Real is the New Fake is the New Real

I’ve always prided myself on having a pretty good eye for spotting new things that are pretending to be old — Bennigan’s is an easy one, Balthazar is way harder, the East Staircase at Grand Central is impossible — but these days my Fake Filter is starting to register false positives. Blame it on the Culture of Deception. I shot this collage because I really liked the way the letters of the old sign were still “visible” even though most of them had fallen off.

As I was walking away, however, I began to wonder how such an old and esoteric (read: non yuppie-serving) business could survive in the white-hot real estate frenzy of Tribeca. Then I began to think that perhaps what I’d seen was not an actual old rubber supply company storefront, but part of a movie or TV set. (Isn’t there a now Law & Order series that’s entirely about malfeasance in the plumbing industry?)
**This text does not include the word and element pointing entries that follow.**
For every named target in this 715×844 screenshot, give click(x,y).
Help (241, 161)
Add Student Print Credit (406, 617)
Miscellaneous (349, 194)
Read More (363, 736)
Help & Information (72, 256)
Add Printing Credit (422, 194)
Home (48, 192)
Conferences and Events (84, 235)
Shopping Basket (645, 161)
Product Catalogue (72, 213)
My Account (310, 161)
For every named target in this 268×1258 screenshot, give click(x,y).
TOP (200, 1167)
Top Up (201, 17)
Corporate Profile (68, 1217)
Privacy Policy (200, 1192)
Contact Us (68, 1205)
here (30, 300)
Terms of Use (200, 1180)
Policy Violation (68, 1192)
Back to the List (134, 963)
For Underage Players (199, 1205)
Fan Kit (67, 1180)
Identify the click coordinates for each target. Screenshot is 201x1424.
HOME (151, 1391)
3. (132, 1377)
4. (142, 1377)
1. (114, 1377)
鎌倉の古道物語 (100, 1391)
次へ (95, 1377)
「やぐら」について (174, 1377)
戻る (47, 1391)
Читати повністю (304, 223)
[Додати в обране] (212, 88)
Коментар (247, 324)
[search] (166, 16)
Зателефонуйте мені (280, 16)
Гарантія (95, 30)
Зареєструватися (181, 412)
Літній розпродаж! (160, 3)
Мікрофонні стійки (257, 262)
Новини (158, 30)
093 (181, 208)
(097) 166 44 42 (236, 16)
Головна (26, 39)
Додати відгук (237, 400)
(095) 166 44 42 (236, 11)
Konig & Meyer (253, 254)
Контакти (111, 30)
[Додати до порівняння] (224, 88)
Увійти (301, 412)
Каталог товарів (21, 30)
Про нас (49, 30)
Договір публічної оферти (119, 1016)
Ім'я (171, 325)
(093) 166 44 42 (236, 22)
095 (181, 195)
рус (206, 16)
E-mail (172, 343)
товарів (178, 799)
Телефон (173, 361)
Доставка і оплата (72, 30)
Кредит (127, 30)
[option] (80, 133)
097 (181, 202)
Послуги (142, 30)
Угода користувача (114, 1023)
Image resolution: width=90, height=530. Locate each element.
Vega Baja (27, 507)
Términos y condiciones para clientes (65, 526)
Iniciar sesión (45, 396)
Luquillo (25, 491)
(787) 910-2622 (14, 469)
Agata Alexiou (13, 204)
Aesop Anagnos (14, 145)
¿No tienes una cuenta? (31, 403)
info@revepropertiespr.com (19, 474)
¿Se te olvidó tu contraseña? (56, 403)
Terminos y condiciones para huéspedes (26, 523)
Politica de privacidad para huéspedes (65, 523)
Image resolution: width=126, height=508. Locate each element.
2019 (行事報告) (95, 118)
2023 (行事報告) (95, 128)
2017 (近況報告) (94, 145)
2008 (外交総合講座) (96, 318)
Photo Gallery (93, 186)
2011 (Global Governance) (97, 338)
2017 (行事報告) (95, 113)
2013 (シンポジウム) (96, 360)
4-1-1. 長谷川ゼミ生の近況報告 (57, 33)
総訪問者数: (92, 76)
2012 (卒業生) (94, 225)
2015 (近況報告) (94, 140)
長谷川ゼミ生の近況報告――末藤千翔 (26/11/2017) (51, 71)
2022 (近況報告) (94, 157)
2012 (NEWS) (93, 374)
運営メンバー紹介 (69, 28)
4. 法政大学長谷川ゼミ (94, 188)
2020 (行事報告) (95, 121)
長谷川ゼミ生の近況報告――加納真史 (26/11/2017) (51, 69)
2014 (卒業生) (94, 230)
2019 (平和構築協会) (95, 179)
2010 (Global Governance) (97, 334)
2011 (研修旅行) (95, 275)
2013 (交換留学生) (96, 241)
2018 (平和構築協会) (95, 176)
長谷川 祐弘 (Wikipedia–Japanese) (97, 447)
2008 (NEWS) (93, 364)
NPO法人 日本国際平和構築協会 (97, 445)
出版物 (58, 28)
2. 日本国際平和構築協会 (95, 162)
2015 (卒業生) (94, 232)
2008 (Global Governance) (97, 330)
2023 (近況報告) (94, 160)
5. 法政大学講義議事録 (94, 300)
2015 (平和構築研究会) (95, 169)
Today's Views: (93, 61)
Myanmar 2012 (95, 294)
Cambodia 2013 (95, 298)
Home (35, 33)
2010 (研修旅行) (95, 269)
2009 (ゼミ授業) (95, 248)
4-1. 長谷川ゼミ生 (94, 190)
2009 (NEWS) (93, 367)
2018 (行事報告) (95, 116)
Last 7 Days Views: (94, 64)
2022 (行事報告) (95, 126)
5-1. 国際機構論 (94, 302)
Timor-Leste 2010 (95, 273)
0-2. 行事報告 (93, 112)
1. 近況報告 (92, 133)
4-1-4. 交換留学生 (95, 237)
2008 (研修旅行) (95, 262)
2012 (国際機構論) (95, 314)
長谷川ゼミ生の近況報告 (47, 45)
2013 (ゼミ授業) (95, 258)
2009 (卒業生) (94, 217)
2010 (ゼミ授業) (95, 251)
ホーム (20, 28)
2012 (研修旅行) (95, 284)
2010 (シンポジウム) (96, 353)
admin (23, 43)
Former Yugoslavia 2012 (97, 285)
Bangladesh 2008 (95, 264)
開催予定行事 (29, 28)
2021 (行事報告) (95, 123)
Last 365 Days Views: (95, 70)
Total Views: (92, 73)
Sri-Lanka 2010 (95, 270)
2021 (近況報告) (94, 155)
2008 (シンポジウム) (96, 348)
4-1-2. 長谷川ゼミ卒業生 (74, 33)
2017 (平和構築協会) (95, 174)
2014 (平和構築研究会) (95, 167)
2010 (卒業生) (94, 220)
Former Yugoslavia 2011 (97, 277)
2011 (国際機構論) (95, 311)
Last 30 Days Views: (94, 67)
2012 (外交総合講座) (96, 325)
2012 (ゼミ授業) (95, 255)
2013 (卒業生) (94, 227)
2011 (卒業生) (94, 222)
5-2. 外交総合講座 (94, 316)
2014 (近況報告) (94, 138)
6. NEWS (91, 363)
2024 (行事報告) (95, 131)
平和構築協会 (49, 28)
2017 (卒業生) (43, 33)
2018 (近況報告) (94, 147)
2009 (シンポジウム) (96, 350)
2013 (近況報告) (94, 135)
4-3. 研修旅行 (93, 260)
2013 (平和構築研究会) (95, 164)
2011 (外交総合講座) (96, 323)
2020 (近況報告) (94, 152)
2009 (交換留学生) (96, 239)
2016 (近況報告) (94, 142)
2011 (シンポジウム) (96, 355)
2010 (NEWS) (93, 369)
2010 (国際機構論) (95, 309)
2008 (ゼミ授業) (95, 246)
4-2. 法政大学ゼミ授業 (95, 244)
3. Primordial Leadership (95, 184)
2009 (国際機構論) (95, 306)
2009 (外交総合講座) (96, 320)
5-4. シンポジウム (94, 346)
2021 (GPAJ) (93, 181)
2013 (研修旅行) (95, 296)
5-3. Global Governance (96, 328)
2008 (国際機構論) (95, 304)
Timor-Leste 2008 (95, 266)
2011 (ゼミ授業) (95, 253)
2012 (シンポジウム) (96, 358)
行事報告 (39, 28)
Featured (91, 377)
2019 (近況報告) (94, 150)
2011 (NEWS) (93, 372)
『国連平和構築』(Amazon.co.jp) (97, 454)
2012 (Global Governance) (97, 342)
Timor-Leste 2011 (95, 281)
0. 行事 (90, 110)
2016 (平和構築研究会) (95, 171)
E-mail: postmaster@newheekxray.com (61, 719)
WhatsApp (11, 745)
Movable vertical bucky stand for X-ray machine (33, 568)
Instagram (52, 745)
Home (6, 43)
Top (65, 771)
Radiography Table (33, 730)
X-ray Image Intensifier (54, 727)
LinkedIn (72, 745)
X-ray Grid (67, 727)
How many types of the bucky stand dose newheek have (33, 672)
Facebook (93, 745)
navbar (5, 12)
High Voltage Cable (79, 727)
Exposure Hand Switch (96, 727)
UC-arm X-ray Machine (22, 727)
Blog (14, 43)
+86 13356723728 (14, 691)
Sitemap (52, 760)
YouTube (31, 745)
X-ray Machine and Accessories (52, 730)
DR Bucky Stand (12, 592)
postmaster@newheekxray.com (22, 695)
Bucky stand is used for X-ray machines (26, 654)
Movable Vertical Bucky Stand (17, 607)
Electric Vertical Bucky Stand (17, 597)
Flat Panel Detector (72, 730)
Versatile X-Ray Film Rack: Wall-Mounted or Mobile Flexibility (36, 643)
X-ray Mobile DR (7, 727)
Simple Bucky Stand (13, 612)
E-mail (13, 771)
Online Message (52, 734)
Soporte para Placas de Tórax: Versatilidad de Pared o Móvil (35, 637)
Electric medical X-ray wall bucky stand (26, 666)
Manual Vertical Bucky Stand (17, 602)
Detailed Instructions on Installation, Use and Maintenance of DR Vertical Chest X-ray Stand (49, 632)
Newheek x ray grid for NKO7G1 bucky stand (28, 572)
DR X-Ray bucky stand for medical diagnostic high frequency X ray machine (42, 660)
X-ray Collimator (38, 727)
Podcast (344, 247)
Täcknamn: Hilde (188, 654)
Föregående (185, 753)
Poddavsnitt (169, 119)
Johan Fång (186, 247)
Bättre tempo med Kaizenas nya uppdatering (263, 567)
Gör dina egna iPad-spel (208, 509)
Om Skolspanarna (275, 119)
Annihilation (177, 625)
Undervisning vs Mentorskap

Thanks to Google, I discovered that this so-real-it’s-almost-fake store was, in fact, a genuinely old business that had relocated to Long Island some time ago. (No doubt this move was a result of the white-hot real estate frenzy of Tribeca, but I repeat myself.)

Though I’ve never set foot in a rubber supply store in my life, it saddens me to know that United Rubber undoubtedly be replaced with something a lot less interesting, a lot more fancy, a lot less real. My hope is that the new tenant will be a Design Within Reach store, so I can pick up some of those cool new old Eames rockers.